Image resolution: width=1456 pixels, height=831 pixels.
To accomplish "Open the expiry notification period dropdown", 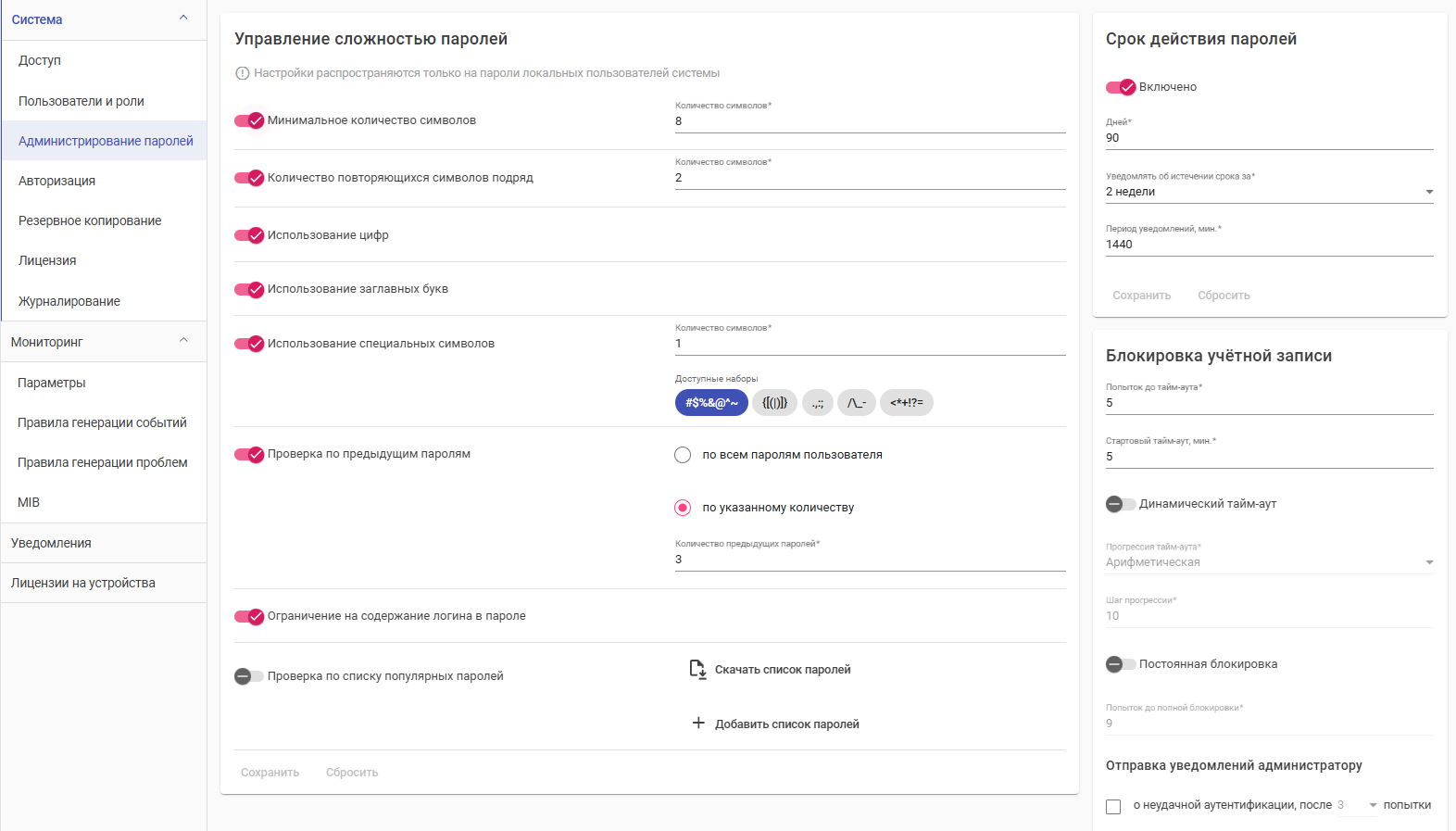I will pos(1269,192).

==================================================

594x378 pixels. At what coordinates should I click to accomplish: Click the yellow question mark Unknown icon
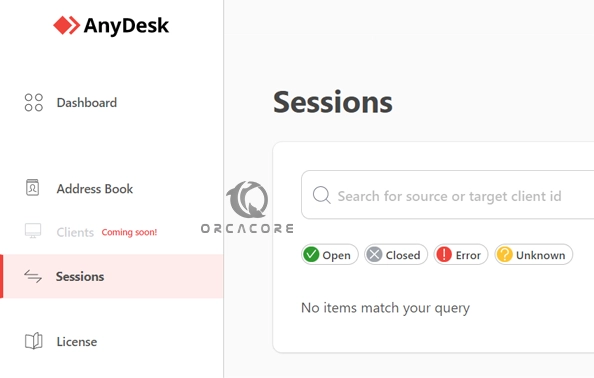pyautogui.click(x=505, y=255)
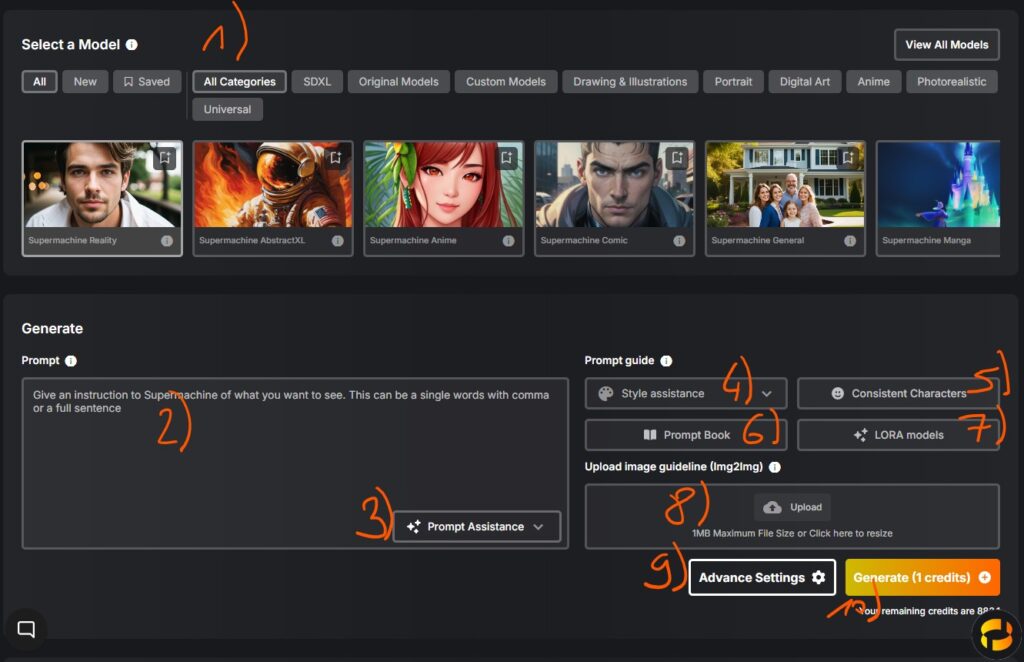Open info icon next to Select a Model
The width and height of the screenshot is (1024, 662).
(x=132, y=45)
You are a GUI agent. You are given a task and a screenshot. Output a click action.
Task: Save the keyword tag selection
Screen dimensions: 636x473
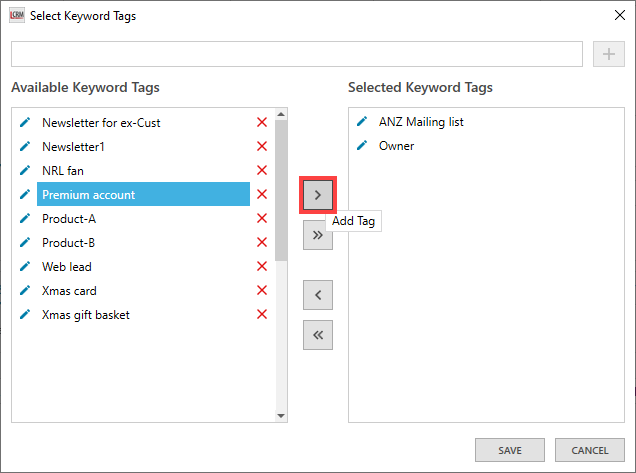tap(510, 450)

==================================================

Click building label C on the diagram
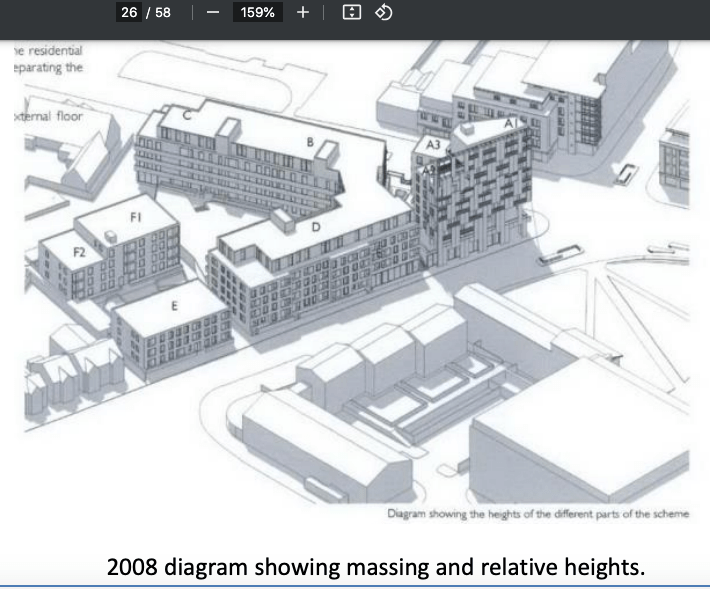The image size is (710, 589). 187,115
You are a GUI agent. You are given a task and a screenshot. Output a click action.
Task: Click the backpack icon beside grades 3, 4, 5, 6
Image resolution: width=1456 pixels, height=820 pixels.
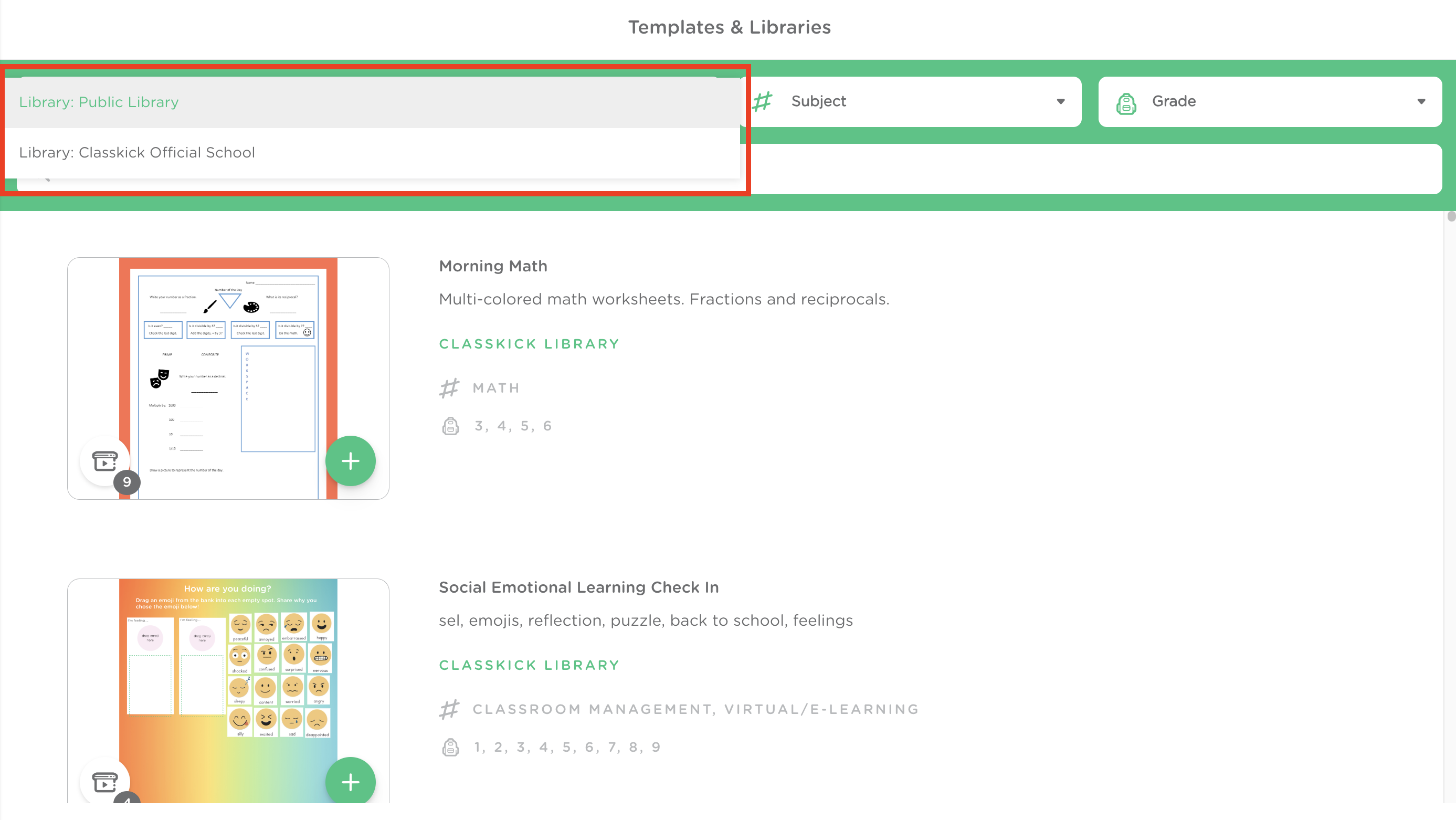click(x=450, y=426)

==================================================

> _GOAL_:
Convert the material starting at the line containing "Click building label C on the diagram" and ending at the line containing "click(x=450, y=426)" into a JSON list of strings, one string per line, with blank lines omitted. Leave the pictures out.

> _EXERCISE SOLUTION_:
[
  "Click building label C on the diagram",
  "The image size is (710, 589). 187,115",
  "You are a GUI agent. You are given a task and a screenshot. Output a click action.",
  "Task: Click the backpack icon beside grades 3, 4, 5, 6",
  "Image resolution: width=1456 pixels, height=820 pixels.",
  "click(x=450, y=426)"
]